» ABOUT THIS EXERCISE
This exercise asks for a copy of each line in the records below with the word "navigator" in it.

» RECORDS TO PROCESS
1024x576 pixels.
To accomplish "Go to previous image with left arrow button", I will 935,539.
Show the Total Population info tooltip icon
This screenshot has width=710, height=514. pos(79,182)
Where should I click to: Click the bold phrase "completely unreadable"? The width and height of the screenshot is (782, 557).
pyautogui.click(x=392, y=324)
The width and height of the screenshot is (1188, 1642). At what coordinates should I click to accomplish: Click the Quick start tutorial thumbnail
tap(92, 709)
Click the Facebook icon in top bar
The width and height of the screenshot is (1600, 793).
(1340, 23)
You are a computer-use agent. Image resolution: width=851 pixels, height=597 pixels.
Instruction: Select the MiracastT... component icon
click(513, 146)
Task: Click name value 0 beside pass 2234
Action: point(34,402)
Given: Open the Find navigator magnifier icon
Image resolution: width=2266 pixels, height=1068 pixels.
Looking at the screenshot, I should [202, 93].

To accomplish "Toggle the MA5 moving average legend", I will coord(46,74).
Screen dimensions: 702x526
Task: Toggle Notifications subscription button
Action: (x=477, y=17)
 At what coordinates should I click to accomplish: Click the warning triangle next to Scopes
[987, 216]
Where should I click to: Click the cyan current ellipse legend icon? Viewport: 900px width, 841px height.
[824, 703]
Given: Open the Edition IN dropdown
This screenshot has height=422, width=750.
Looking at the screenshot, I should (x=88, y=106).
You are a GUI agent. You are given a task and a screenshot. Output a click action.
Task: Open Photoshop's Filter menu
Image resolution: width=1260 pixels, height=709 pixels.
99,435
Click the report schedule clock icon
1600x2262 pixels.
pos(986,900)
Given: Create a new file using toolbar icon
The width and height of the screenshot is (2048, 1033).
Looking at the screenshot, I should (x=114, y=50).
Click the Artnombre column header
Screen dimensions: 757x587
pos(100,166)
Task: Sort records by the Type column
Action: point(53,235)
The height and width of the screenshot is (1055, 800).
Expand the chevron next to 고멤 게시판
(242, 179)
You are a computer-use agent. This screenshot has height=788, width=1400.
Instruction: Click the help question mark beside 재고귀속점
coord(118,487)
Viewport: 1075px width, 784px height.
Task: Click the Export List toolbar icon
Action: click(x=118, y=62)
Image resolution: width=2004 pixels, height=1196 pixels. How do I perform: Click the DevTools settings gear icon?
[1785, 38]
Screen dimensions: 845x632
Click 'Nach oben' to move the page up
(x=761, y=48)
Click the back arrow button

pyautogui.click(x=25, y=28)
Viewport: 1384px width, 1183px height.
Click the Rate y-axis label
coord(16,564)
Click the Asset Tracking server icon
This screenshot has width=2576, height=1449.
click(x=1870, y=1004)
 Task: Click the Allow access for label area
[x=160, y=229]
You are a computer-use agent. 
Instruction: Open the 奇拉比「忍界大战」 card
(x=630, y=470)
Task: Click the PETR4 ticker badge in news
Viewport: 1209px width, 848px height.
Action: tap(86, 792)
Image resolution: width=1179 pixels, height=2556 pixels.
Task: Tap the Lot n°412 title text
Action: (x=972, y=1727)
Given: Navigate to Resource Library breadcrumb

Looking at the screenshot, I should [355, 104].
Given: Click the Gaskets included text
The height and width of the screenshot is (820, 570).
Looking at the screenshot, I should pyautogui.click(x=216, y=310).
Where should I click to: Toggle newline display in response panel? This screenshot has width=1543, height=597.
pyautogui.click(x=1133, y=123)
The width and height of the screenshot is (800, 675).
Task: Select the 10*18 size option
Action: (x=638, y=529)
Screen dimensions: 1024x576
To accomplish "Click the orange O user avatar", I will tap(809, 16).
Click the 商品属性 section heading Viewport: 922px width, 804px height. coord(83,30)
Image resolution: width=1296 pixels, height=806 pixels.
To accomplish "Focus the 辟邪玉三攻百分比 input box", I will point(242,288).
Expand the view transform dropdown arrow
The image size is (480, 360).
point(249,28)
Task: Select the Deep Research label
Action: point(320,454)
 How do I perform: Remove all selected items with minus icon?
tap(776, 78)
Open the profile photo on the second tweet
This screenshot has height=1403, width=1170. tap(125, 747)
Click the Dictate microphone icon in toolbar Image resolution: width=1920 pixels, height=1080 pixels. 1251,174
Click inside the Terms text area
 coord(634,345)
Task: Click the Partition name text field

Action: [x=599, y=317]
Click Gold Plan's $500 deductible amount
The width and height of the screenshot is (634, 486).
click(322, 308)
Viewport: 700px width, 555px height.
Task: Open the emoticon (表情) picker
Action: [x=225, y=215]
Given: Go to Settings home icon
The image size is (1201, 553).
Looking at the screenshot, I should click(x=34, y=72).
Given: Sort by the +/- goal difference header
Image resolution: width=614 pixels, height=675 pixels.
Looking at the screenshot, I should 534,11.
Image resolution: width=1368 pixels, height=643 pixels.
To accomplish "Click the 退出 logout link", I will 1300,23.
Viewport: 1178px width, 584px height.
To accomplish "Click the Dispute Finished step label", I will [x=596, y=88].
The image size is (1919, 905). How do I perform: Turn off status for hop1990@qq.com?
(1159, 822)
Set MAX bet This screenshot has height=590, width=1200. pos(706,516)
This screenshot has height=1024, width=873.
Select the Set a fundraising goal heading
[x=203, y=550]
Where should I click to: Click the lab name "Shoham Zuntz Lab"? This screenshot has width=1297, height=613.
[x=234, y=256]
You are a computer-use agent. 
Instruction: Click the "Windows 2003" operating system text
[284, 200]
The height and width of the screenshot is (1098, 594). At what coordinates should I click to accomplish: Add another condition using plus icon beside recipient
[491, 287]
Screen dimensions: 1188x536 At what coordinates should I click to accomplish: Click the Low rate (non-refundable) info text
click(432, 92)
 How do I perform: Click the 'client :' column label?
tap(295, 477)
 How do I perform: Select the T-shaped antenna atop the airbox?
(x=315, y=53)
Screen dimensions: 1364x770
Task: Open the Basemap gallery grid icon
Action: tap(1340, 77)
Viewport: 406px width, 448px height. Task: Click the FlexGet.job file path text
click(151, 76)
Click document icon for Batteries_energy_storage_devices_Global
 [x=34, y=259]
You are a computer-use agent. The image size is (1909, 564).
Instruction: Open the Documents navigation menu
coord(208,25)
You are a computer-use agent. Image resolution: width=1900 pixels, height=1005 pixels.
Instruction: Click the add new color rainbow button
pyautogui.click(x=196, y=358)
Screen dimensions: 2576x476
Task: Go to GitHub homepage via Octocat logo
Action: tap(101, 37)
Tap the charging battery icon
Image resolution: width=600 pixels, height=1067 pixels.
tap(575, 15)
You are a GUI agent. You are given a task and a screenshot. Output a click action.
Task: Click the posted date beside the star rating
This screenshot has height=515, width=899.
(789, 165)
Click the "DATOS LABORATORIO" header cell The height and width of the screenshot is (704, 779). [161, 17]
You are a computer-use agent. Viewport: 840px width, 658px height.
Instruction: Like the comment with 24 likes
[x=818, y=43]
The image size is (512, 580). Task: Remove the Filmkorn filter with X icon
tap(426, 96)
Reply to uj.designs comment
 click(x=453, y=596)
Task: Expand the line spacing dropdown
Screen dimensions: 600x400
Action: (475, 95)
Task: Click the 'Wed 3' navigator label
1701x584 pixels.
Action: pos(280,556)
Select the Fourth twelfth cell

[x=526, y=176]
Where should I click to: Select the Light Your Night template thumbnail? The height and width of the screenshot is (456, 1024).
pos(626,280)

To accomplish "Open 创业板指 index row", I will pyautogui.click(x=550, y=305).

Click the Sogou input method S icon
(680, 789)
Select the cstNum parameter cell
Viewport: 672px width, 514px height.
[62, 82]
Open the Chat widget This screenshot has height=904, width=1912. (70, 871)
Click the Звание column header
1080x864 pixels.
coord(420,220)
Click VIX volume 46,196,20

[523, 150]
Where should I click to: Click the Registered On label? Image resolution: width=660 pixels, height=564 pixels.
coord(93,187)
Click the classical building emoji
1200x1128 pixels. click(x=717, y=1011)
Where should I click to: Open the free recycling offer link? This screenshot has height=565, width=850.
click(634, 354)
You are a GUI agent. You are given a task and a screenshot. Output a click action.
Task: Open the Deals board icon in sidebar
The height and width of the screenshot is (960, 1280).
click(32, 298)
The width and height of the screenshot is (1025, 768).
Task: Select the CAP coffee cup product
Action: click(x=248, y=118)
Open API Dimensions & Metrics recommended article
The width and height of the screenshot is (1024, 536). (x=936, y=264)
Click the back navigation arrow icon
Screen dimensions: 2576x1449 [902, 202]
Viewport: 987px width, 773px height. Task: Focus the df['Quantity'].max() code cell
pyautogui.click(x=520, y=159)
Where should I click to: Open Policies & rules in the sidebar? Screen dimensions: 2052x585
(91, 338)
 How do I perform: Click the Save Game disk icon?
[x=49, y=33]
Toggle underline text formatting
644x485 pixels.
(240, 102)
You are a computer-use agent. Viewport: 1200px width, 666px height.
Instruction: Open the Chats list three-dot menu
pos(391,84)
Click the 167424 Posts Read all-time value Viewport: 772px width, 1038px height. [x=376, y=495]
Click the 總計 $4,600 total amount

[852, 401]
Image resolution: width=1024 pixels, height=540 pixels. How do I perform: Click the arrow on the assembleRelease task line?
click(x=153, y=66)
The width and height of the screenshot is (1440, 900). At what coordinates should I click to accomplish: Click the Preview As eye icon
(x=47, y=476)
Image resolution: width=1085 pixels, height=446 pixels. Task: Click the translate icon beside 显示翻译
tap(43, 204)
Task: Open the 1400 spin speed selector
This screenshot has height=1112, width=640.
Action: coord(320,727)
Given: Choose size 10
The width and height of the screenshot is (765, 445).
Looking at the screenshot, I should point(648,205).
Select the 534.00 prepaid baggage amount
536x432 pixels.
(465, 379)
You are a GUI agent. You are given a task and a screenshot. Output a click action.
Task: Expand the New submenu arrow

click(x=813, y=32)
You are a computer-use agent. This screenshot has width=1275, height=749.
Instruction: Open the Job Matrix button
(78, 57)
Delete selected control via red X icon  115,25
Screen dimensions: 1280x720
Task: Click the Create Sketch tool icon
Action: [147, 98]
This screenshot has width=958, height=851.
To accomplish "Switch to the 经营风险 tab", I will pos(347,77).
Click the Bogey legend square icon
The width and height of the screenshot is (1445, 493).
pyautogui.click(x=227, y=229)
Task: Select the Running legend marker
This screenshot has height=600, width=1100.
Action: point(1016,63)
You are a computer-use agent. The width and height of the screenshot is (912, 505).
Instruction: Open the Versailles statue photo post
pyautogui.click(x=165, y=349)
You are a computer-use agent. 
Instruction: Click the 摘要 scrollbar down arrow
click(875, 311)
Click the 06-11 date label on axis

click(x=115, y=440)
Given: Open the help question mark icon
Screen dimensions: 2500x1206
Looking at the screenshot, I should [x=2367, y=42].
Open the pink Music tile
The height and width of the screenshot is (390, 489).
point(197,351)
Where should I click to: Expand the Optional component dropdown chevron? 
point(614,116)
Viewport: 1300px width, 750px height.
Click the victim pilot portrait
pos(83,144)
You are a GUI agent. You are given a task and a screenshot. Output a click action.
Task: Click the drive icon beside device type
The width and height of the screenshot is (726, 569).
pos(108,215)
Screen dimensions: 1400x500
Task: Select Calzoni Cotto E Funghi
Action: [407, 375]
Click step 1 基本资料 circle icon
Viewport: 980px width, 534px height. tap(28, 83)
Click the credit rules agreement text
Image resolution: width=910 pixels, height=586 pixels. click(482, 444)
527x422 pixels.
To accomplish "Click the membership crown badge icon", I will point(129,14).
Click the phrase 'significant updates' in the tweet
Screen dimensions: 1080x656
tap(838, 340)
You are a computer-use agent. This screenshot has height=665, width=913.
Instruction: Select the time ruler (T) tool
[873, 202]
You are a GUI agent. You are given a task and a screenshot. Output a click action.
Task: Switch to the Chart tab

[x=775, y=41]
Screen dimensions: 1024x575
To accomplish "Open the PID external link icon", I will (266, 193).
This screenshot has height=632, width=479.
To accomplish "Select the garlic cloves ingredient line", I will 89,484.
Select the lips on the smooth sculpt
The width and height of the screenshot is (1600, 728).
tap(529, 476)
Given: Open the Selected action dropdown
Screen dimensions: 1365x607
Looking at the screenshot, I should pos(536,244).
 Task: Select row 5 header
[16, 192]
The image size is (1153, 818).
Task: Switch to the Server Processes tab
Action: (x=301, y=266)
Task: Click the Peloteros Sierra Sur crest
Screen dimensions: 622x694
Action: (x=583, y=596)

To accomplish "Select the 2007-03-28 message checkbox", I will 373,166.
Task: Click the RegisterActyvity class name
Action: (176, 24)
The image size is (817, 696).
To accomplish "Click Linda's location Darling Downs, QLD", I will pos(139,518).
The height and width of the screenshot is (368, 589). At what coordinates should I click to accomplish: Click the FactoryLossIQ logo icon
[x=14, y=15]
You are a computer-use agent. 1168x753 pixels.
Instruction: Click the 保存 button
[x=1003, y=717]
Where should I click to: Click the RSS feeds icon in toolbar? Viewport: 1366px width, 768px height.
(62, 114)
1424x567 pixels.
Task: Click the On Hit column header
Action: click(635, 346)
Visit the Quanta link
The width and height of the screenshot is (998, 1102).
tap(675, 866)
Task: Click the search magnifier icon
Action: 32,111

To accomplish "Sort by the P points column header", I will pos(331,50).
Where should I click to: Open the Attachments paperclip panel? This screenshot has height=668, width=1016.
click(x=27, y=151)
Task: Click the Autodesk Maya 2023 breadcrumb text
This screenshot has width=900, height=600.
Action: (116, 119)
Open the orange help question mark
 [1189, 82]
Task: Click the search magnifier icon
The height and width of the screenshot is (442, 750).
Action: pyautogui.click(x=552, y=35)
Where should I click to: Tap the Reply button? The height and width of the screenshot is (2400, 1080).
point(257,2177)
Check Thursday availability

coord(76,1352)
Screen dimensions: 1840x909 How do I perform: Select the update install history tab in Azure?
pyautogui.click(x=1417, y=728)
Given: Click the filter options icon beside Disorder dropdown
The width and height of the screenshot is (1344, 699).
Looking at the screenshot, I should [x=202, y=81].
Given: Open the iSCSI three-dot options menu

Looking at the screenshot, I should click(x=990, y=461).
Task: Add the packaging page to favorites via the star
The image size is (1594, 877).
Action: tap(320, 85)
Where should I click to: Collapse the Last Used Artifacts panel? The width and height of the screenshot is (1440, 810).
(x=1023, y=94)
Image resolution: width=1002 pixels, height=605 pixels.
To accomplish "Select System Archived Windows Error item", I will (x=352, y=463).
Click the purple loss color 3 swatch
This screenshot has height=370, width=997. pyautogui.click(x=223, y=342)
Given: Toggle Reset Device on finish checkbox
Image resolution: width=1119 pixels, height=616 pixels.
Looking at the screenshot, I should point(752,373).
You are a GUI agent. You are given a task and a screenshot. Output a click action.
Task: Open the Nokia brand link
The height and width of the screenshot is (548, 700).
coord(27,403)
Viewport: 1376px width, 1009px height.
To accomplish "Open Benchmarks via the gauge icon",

» TASK SOLUTION
Given: Open the Find navigator magnifier icon
Task: Click the 'Wed 3' navigator label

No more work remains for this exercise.